When no walking dead appeared, he shoved away from the table. “I’m here, and you’re here, and there’s no army of dead coming at us—so who is he attacking?” he wondered aloud.
And both of them got the answer at the same moment. “Charles!” they chorused. “He knows Charles helped me,” she said, anguish in her voice. “And your trick worked; he can’t possibly know that I am here, so he’s going after Charles!”
“Revenge,” Peter agreed grimly.
“We have to get to him!” she cried, and flung herself out of her seat and dashed out the door.
“Wait!” Peter called out. “Wait!”
She was already gone, the door slamming shut behind her. He ran to follow, hoping he could catch her before she ran off into the night to do something brave but stupid.
But she had not, as it proved, gone very far.
He had barely gotten out of the door himself when the clatter of horse hooves and the rumble of wheels on cobbles to his right warned of a cart approaching at high speed.
But as it whipped around the corner, he saw it wasn’t a cart, it was an ambulance, driven by his own Uncle, whose grim face told that he too had sensed the dark perversion of Earth magic out there somewhere between the village and the Front. Susanne was already up beside him; Uncle Paul pulled his horses to a stop just long enough for Peter to fling himself in the back, and they were off again.
He clung to the side of the ambulance, being thrown all over the vehicle as Paul directed it regardless of the presence or absence of roads. It was a terrible ride, not only because of the nausea he felt from that foul magic out there, but because as they neared the first line of trenches, it was clear that there was a bombardment going on. Shells pounded into the earth ahead of them—occasionally, one exploded far too close to them for any sort of comfort. Evidently Paul didn’t care; the horses were not allowed to slack or swerve, and when an Earth magician determines that an animal
will
do something, that animal has very little choice in the matter.
He fought sickness, fought despair, fought the crushing demand that he simply lie down and give in. He couldn’t imagine how Susanne and Paul were feeling; he only got the reflection of the necromantic magic because it was not of his Element, but they were getting it right in the teeth.
They were heading directly into the thick of the bombardment. Shells were falling all around them, and still the ambulance plunged through a night made hideous with explosions and the stench and bitter chill that accompanied necromancy. Inside the wagon, Peter could only cling and ready his own magic.

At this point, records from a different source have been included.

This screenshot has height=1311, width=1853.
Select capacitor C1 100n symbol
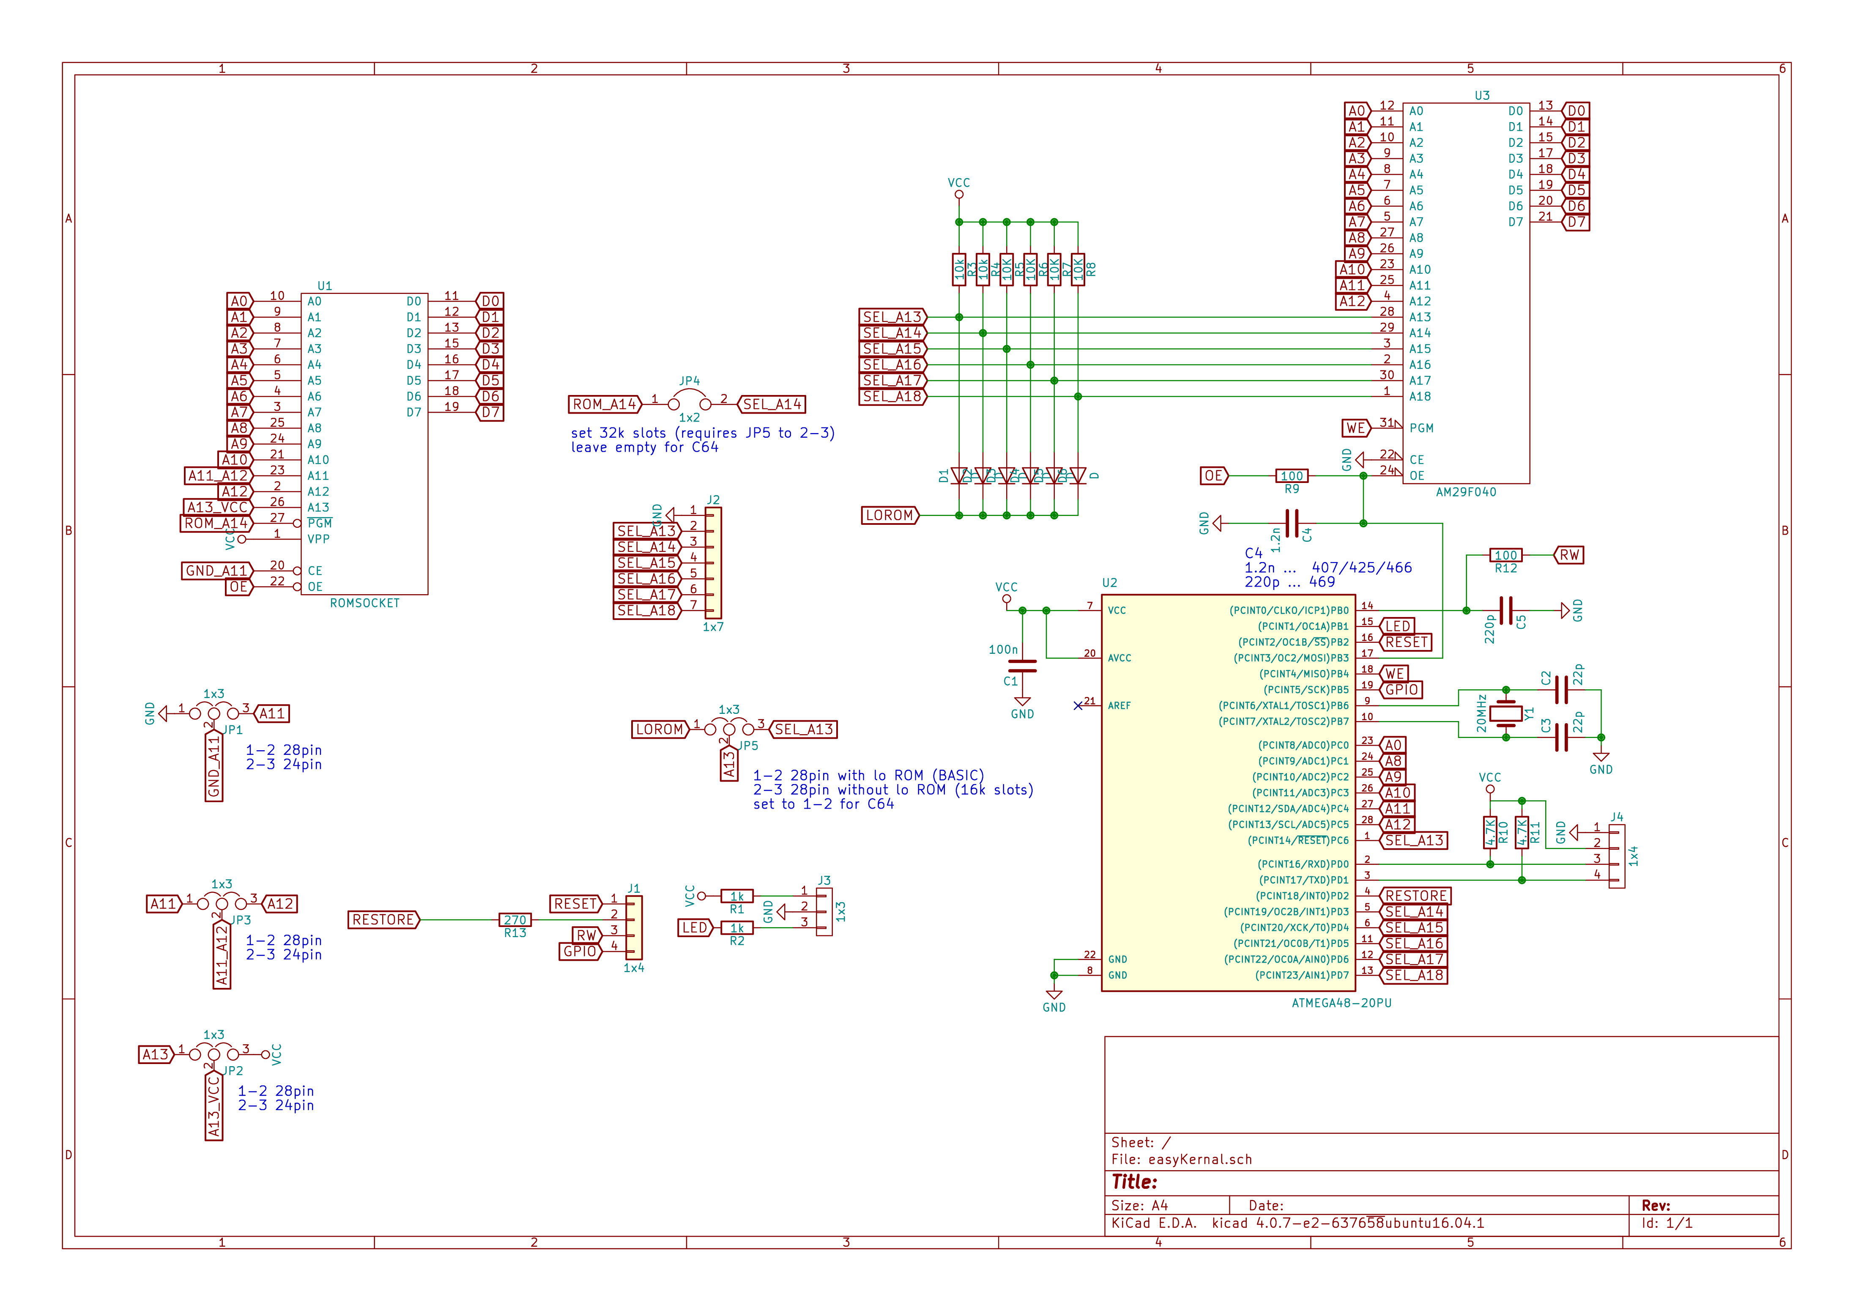click(1022, 666)
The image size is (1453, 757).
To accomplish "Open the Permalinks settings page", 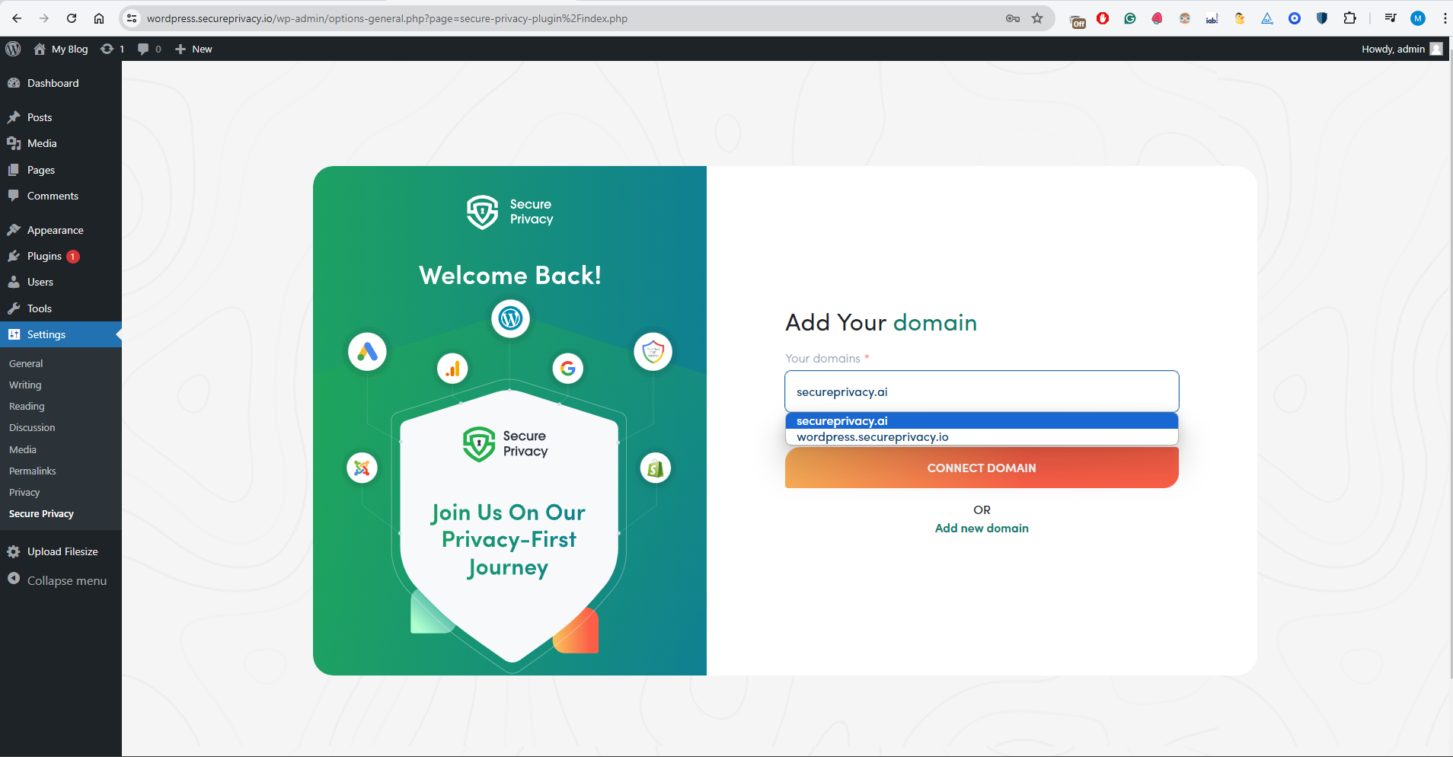I will pyautogui.click(x=32, y=471).
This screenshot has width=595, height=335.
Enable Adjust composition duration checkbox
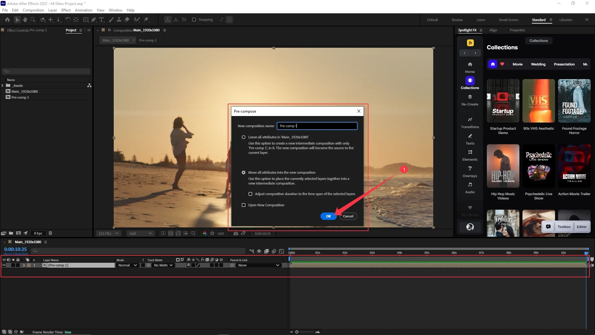pos(250,194)
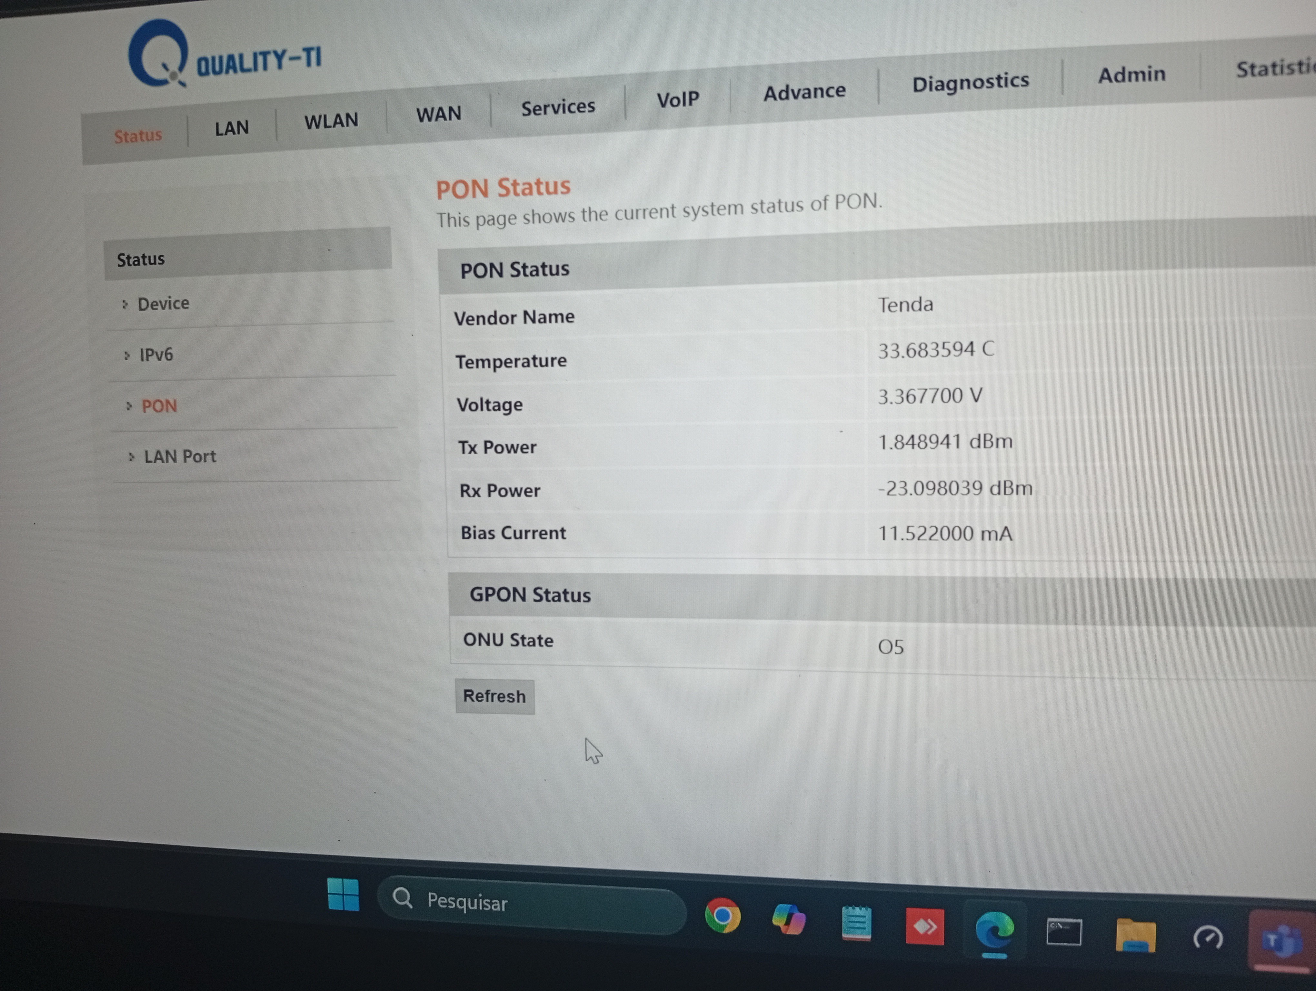Open the red AnyDesk taskbar icon
This screenshot has height=991, width=1316.
[x=924, y=927]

Then, suddenly, the chill vanished, and the stench, though it remained, went back to the normal stink of the trenches, if such a thing could be considered normal.
A moment later, the ambulance slewed sideways as Uncle Paul skidded it to a halt.
Peter plunged out, over the now-vacant driver’s seat and invoked mage-sight so he wouldn’t have to strike a light. Susanne and Paul were ahead of him, descending into a crater with entrenching shovels in their hands. They too must have invoked mage-sight, since they were moving as surely as if it were broad daylight.
Susanne glanced up as he displaced a shower of dirt onto her. “Down here!” she shouted, and at first he wondered why she was shouting at him, but then he saw the faces of three men looking over the rim of the crater on the opposite side. “Charles Kerridge is down here! He’s buried, help us get him out!”
They jumped as if they’d been stung and tumbled down into the crater, that being the fastest way to get to the bottom. They joined Uncle Paul and Susanne in pitching aside rotting body parts and digging. Just as Peter got there, one of the men threw a torso aside and exposed a still-living person. Charles!